Your reply should consist only of the lines from the one with "Click green check beside 密码安全控件" through the end of the entries, transcribed exactly. Pictures stay out.

___ DATA ___

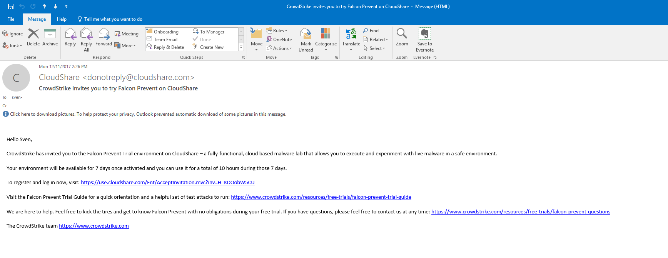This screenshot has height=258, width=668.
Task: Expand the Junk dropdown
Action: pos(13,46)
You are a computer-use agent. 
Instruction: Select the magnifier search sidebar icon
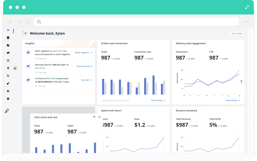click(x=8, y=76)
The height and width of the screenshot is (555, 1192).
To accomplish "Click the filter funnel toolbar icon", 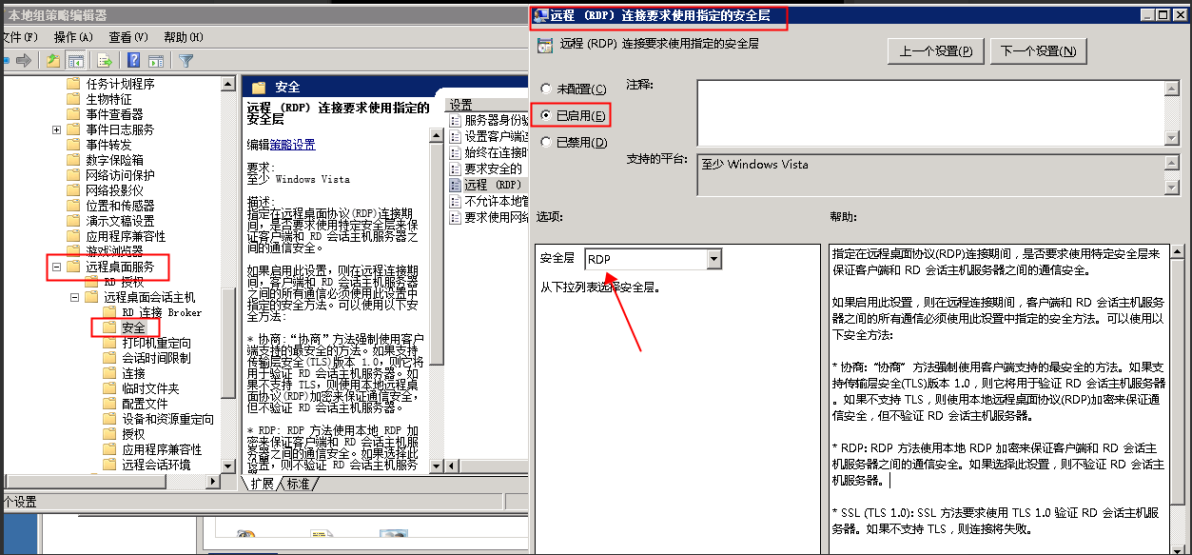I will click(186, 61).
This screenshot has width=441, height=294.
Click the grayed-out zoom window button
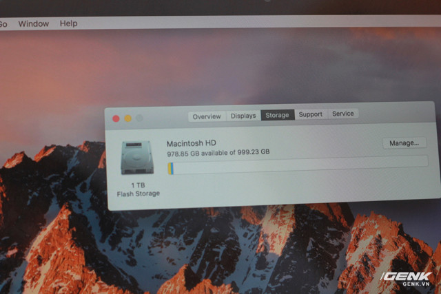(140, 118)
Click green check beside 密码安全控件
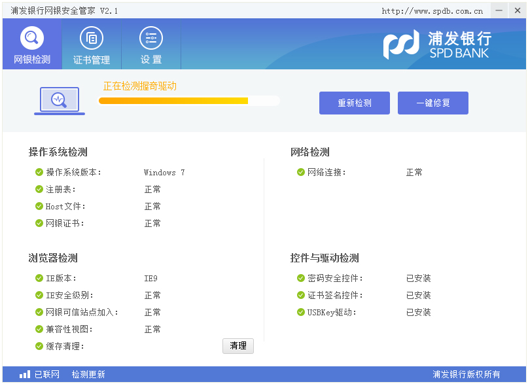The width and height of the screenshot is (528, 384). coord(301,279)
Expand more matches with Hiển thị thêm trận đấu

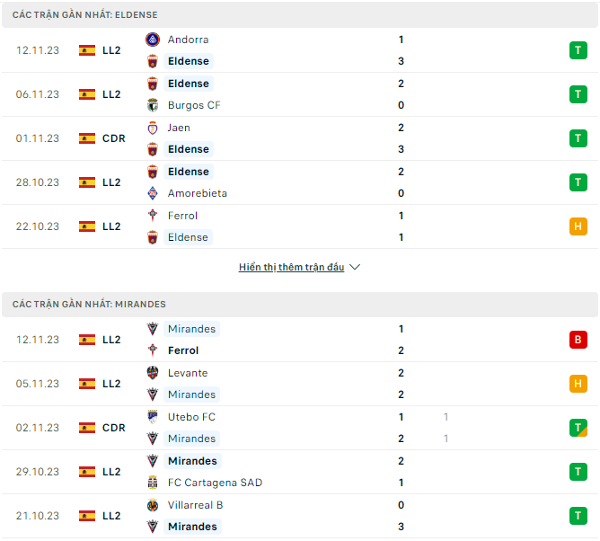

___

RESULT:
Click green check beside 密码安全控件
The width and height of the screenshot is (528, 384). coord(301,279)
Expand more matches with Hiển thị thêm trận đấu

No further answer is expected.